Article:
Car si cette saga consacrée au justicier de Gotham n’est certainement pas la référence absolue qu’on essaie de nous vendre (le chef d’œuvre définitif consacré au chevalier noir restant, pour le moment, le Batman Returns de Tim Burton) elle dispose tout de même de nombreux atouts et, grâce au deuxième film de la trilogie, marquera durablement ce genre cinématographique spécifique.

Reconnaissons déjà à Christopher Nolan une grande cohérence dans sa vision de l’univers de Batman. Son postulat de base, son « cap », celui de rationaliser la mythologie du comic book sera tenu du début à la fin. Ce concept n’est toutefois pas sans défauts et ce parti-pris du réalisateur offre des résultats inégaux.

Dans la colonne des pertes, force est de constater que vouloir ancrer l’histoire de Batman dans le monde réel c’est finalement, effet pervers, fragiliser son archétype fondamental. En exposant la double vie de Bruce Wayne à une inspection plus rigoureuse qu’à l’accoutumée, on finit surtout par mettre en lumière que « tout cela n’est pas très sérieux » et qu’il faut vraiment que les citoyens de Gotham soient des idiots congénitaux incapables d’additionner 2+2 pour que l’anonymat de l’homme chauve-souris perdure. Le récit conté par Nolan, en révélant les coulisses du mythe ne fait que révéler ses incohérences voire ses incongruités (par exemple la voix forcée de Christian Bale lorsqu’il endosse son costume, source inépuisable de ricanements) : on sort de Batman Begins avec la désagréable impression d’avoir assisté aux aventures d’un membre psychotique du GIGN déguisé en rongeur volant ce qui, pour paraphraser Josiane Balasko dans Les Bronzés, « casse un peu le personnage ». Car Batman doit être beaucoup plus que ça pour que la magie opère.

Extrait de données:
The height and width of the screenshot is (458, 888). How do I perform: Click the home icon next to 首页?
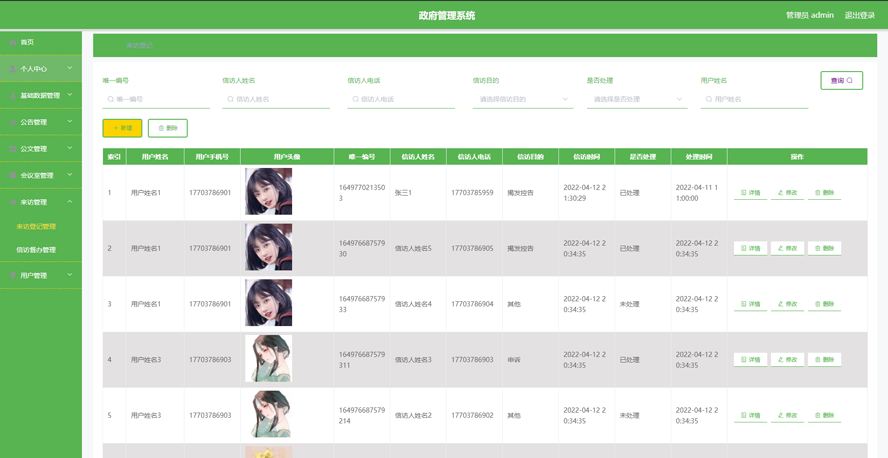(13, 42)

Consignes de travail:
- a) Relevez, s'il vous plaît, tous les titres de films cités dans l'article sur le Batman de Nolan.
- b) Poursuivez l'article sur le Batman de Nolan à partir de sa dernière phrase.
Les données proviennent d'une autre source que l'article.

Résultats des exercices:
- a) Batman Returns, Batman Begins, Les Bronzés

- b)
Osons une petite mise en abyme : toujours dans le premier film de la trilogie, Ras al Ghul explique au jeune Bruce Wayne (alors en formation au sein de la Ligue des Ombres) que le ninja est le tueur invisible, celui qui, tapi dans les ténèbres, use tout autant de ses armes que de la peur, du subterfuge et de la mystification pour abattre ses adversaires. Il est bien dommage que cette leçon n’ait pas été appliquée par Nolan lui-même. Car la force principale du personnage de Batman par rapport à d’autres super-héros de la même écurie (comme Superman ou Green Lantern, pour citer ceux portés à l’écran plus ou moins récemment) est son coté obscur, son habitude d’être (au propre comme au figuré) un habitant des ténèbres. En effet, l’archétype du chevalier noir se nourrit du fait que le lecteur/spectateur ne sache pas très bien s’il doit admirer ce héros ou en avoir peur. De même, le mystère est une caractéristique essentielle de notre justicier : éluder certains détails (et notamment l’origine exacte de ses ressources physiques, intellectuelles et technologiques) permet d’éviter que le spectateur ne réfléchisse sérieusement à la question, ce qui nuirait immanquablement à la crédibilité du personnage.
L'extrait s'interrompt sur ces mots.